Objective: There are inconsistent reports on the satiety value of different fatty acids. This study compared the appetitive effects of two fat sources rich in monounsaturated fatty acids (peanut oil and canola oil) with a source rich in saturated fatty acids (butter).
Research Methods and Procedures: After an overnight fast, lean participants completed a questionnaire eliciting information about hunger, fullness, desire to eat, and prospective consumption. They then consumed one of the preloads (muffins containing 40 g of each fat source or no fat) and 150 mL of water within 15 minutes. Questionnaires were completed again 30, 60, and 120 minutes after preload ingestion. Participants kept dietary records during the subsequent 24 hours.

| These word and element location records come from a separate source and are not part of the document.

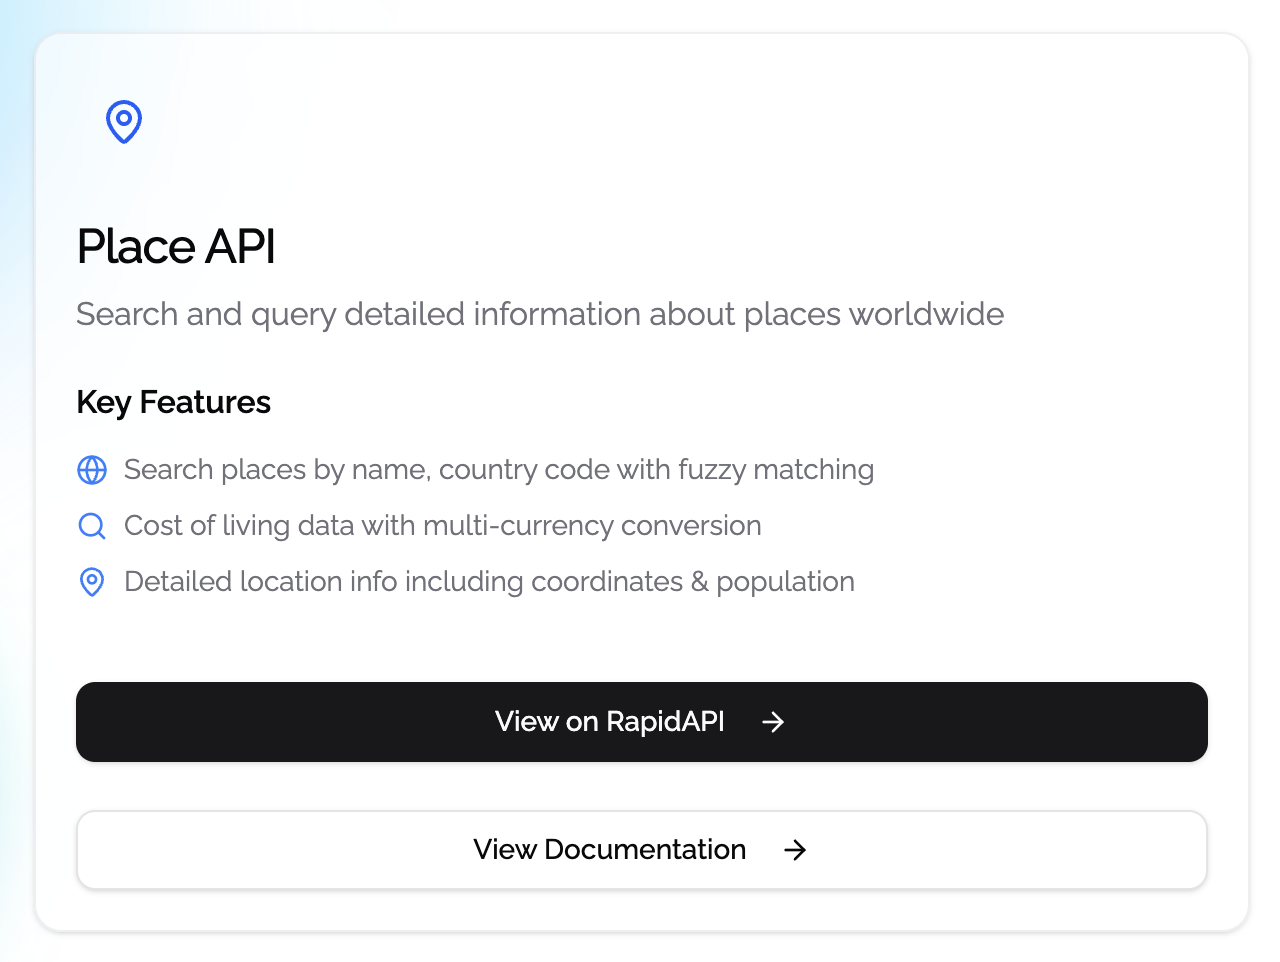Click the subtitle about places worldwide

tap(540, 314)
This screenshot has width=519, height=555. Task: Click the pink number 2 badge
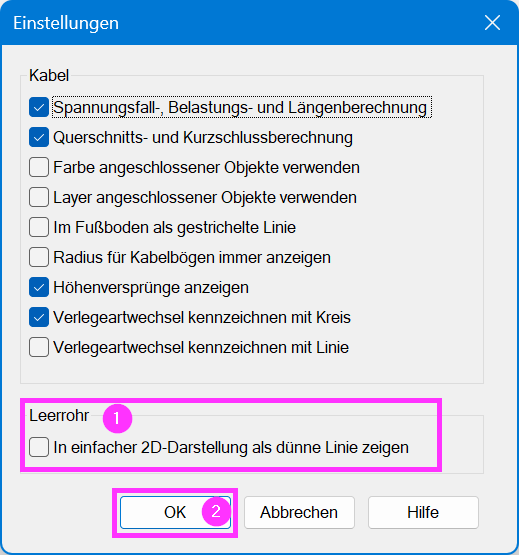pyautogui.click(x=216, y=511)
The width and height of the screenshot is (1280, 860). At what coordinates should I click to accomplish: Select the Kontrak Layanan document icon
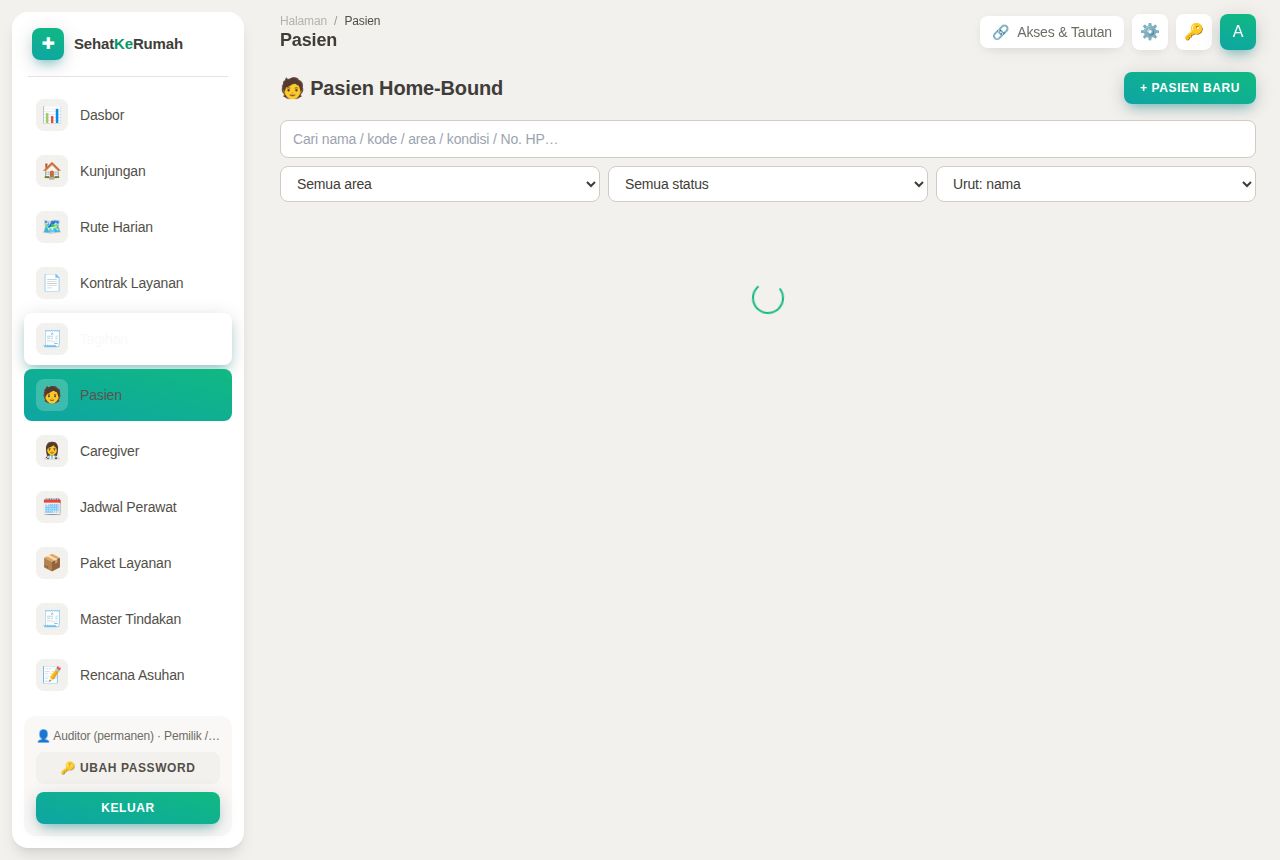pyautogui.click(x=52, y=283)
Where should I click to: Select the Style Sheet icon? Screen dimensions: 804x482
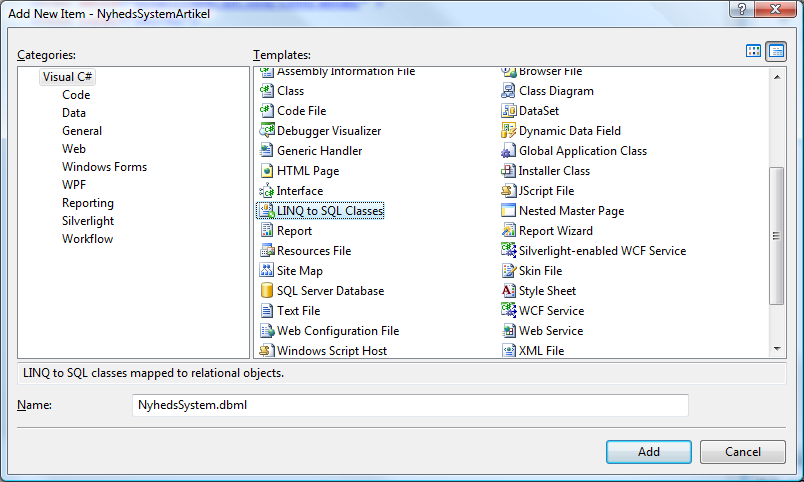(508, 291)
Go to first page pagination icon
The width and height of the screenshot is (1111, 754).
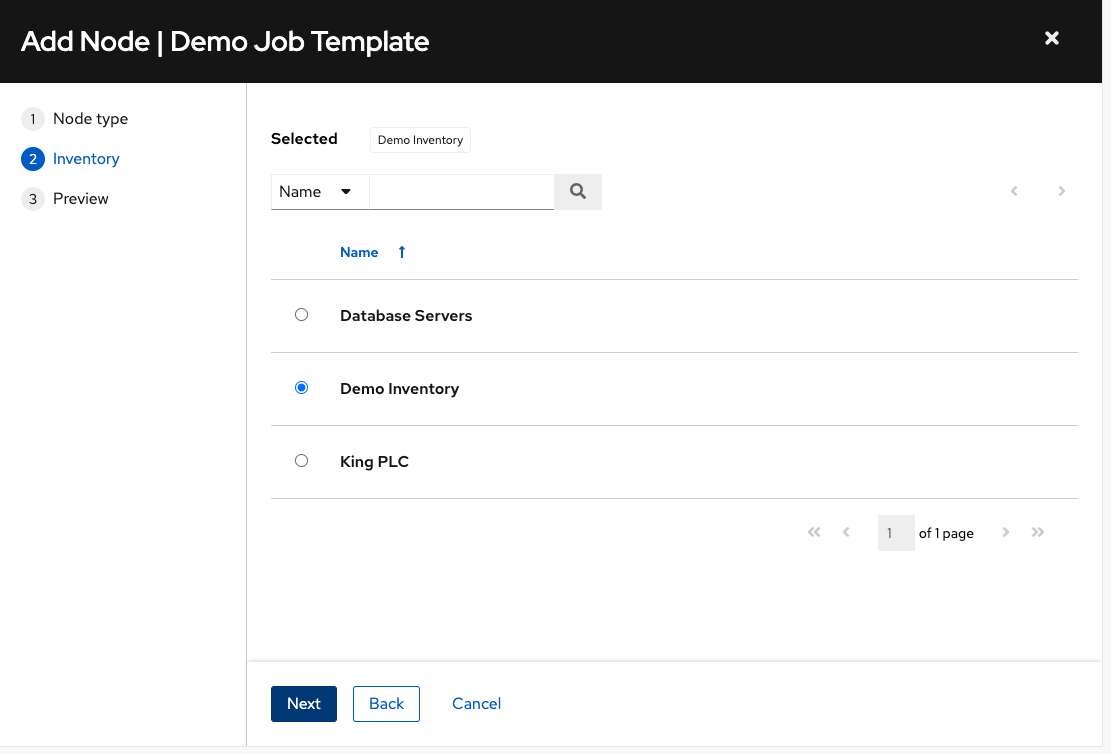(814, 533)
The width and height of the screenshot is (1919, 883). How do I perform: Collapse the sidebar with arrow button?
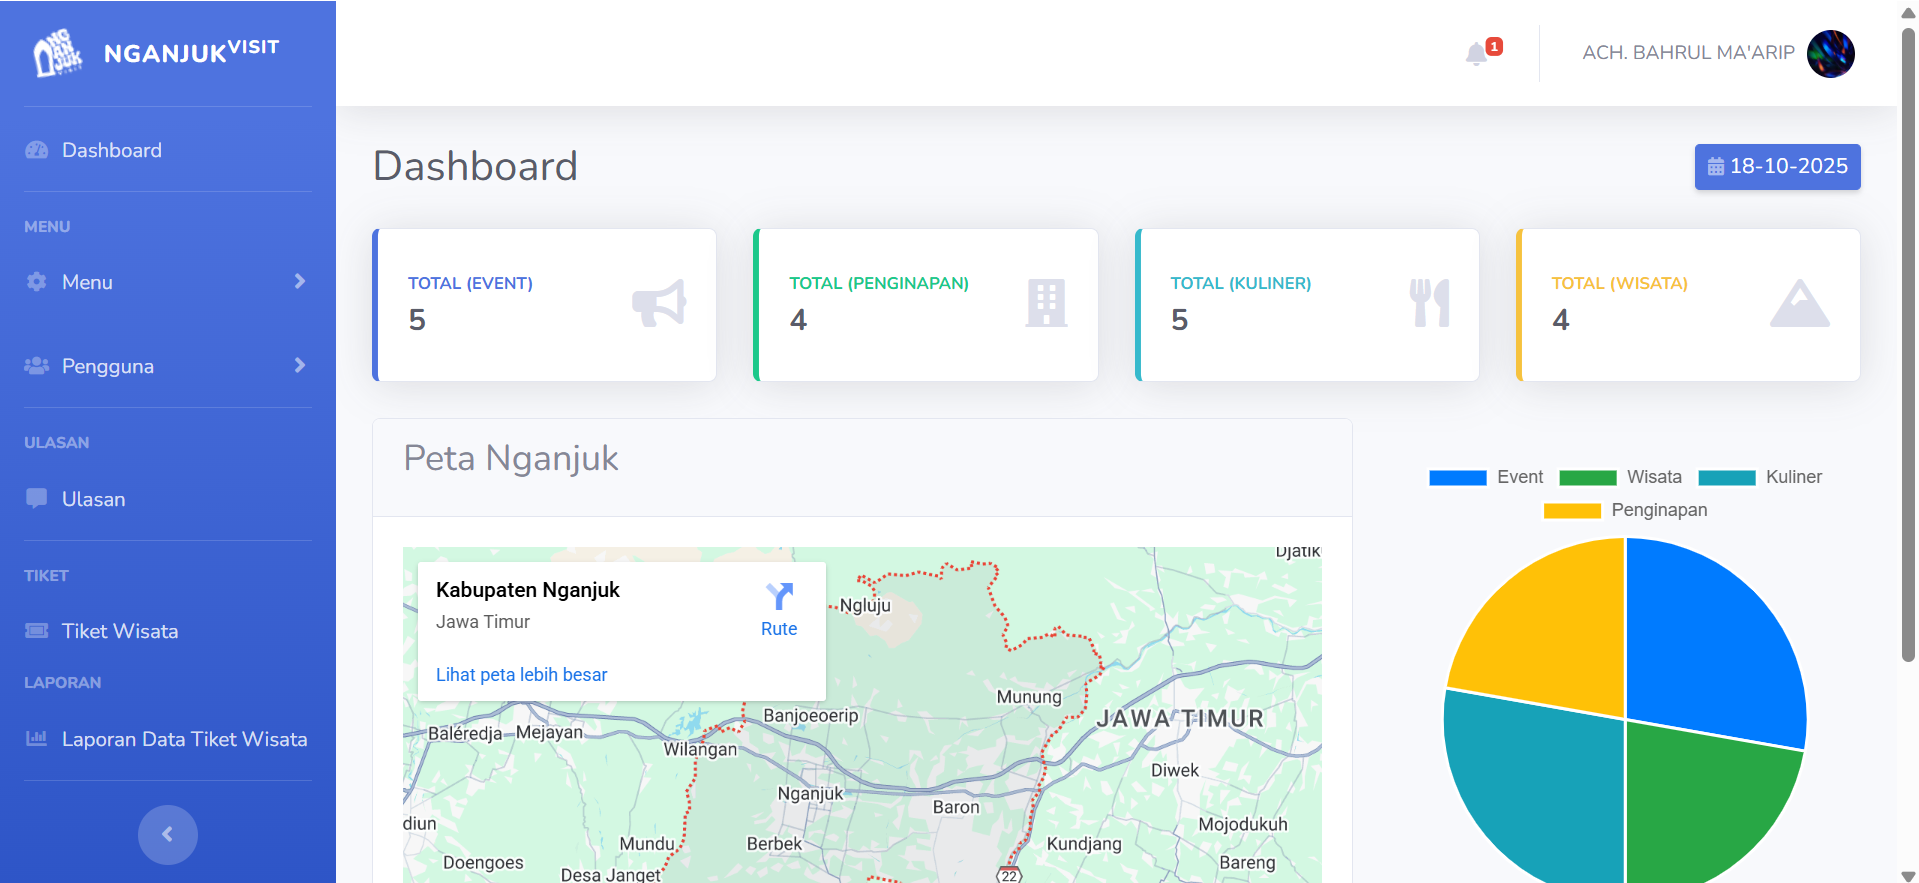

Results: Canola and peanut oil muffins resulted in higher fullness, and butter, canola, and peanut oil muffins resulted in lower hunger ratings 30, 60, and 120 minutes after preload ingestion compared with the fat-free preload. No differences were observed among the fat-containing loads. Although energy intake 24 hours after consumption of the preloads was also comparable on days the three fat-containing loads were consumed, energy consumption after each study session was higher when the fat-free muffins were provided. However, total energy intake, including the calories provided by the preloads, was similar across treatments.
Discussion: These data do not support a differential satiety effect of fat sources rich in monounsaturated fatty acids relative to one rich in saturated fatty acids.